"Pemilik rumah tidak bisa menaikkan harga, takut tidak terjual. Jadi harga tidak bisa dinaikkan, meski pajaknya membebani," ujar Direktur Eksekutif Indonesia Property Watch (IPW), Ali Tranghanda kepada Medcom.id.
Situasi ini terjadi karena pasar properti yang masih lesu, terutama Jakarta dan sekitarnya. Walau diakuinya kebijakan menaikkan NJOP adalah tepat untuk memangkas selisih yang besar dengan harga pasaran.
"Kenaikan ini tidak bisa kita hindari, tapi momentnya kurang pas. Mengapa sekarang? Seharusnya naiknya setelah ekonomi lebih stabil. Naiknya tinggi juga, 19 persen, dananya buat apa? " gugatnya.
Beban properti
Sektor properti belum bangkit dari kelesuan karena beberapa tekanan seperti kenaikan suku bunga acuan Bank Indonesia (BI) menjadi 5,25 persen. Pemerintah berharap relaksasi LTV mampu mendorong pertumbuhan properti di tengah kenakan suku bunga.

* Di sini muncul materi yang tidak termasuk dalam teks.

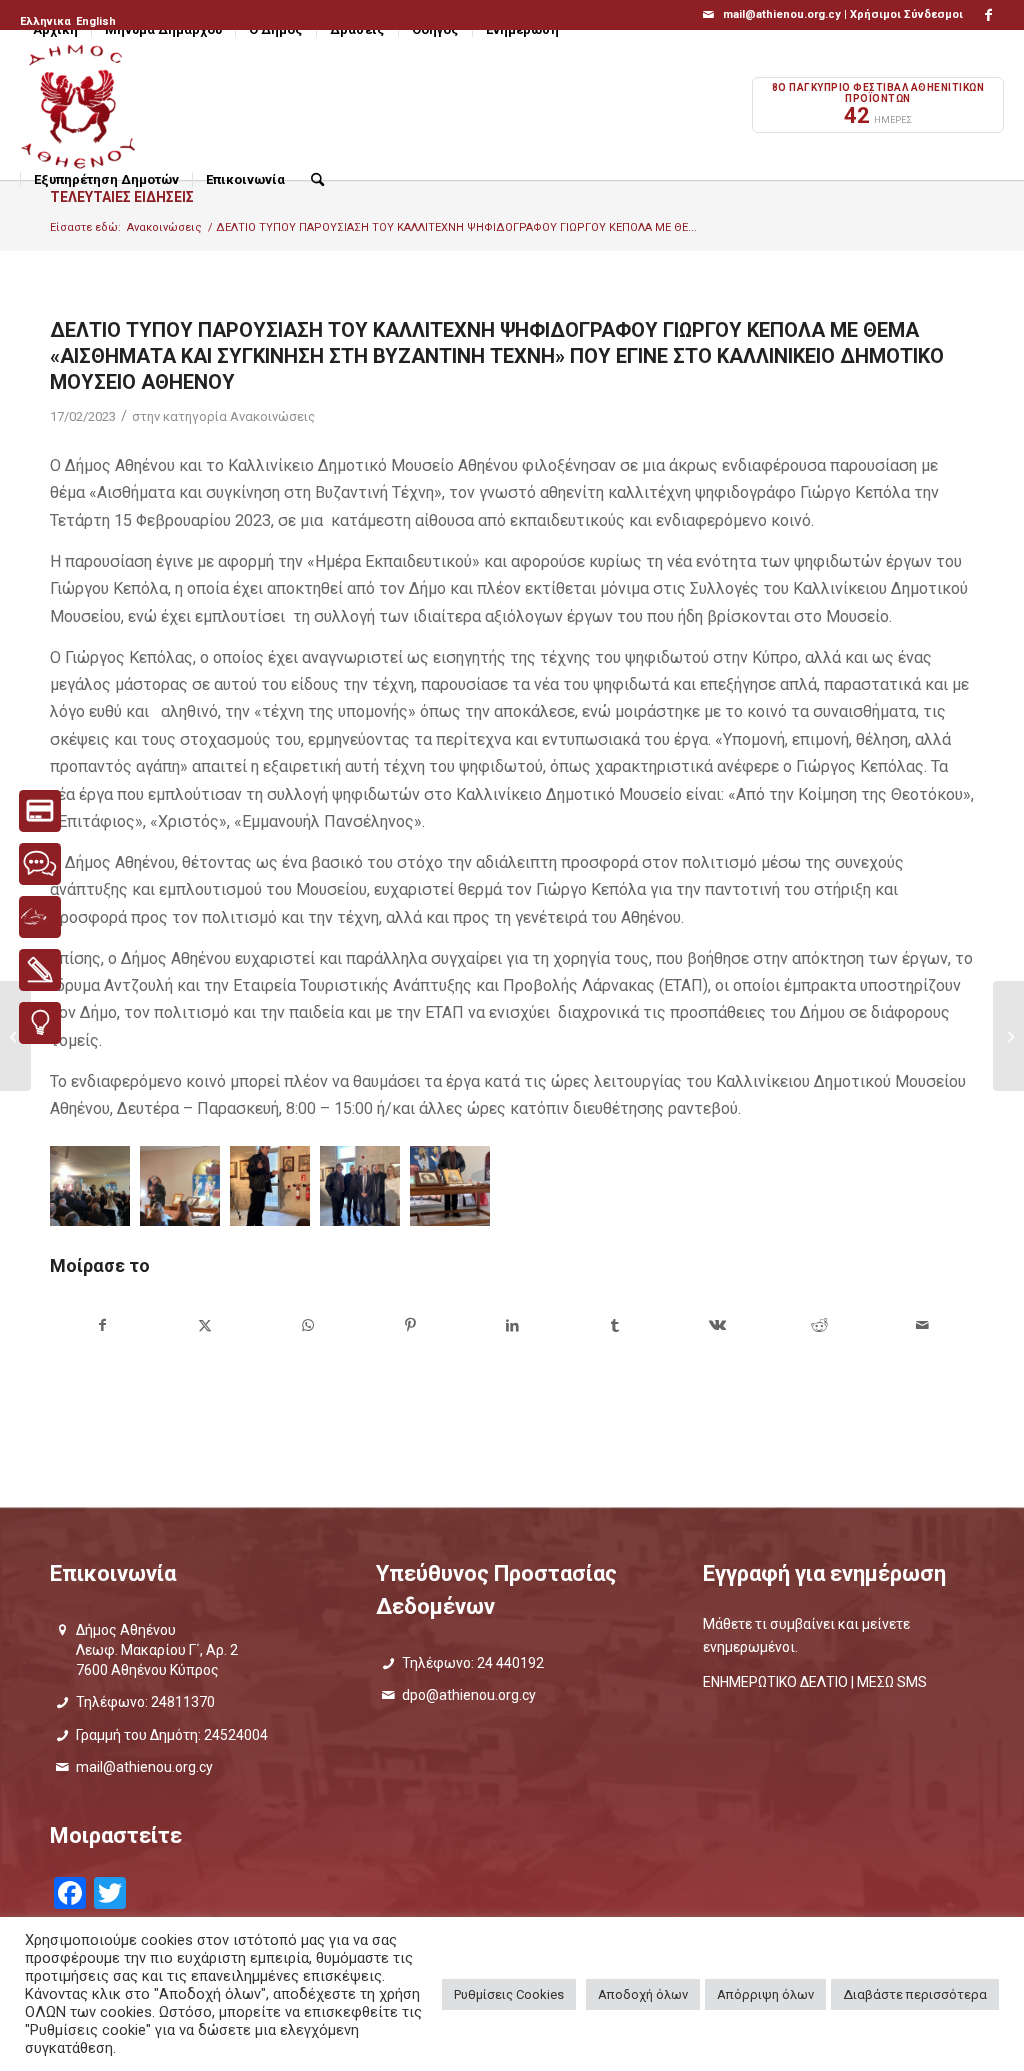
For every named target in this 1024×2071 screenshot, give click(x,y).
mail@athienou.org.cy (144, 1767)
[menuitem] (47, 22)
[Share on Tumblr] (614, 1325)
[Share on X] (204, 1325)
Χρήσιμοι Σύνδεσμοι (906, 14)
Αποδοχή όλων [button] (643, 1994)
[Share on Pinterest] (409, 1325)
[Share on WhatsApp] (307, 1325)
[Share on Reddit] (819, 1325)
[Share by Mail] (923, 1325)
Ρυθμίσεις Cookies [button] (509, 1994)
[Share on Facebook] (102, 1325)
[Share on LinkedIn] (512, 1325)
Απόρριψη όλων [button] (765, 1994)
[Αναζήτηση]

"Relaksasi LTV jadi tidak ada artinya, saya juga sudah usulkan pelonggaran LTV ini sejak 3 tahun lalu, saat suku bunga masih dalam tren menurun. Sekarang suku bunga naik, kebijakan LTV dilonggarakan tanpa uang muka, tapi percuma karena cicilan makin tinggi," ujarnya.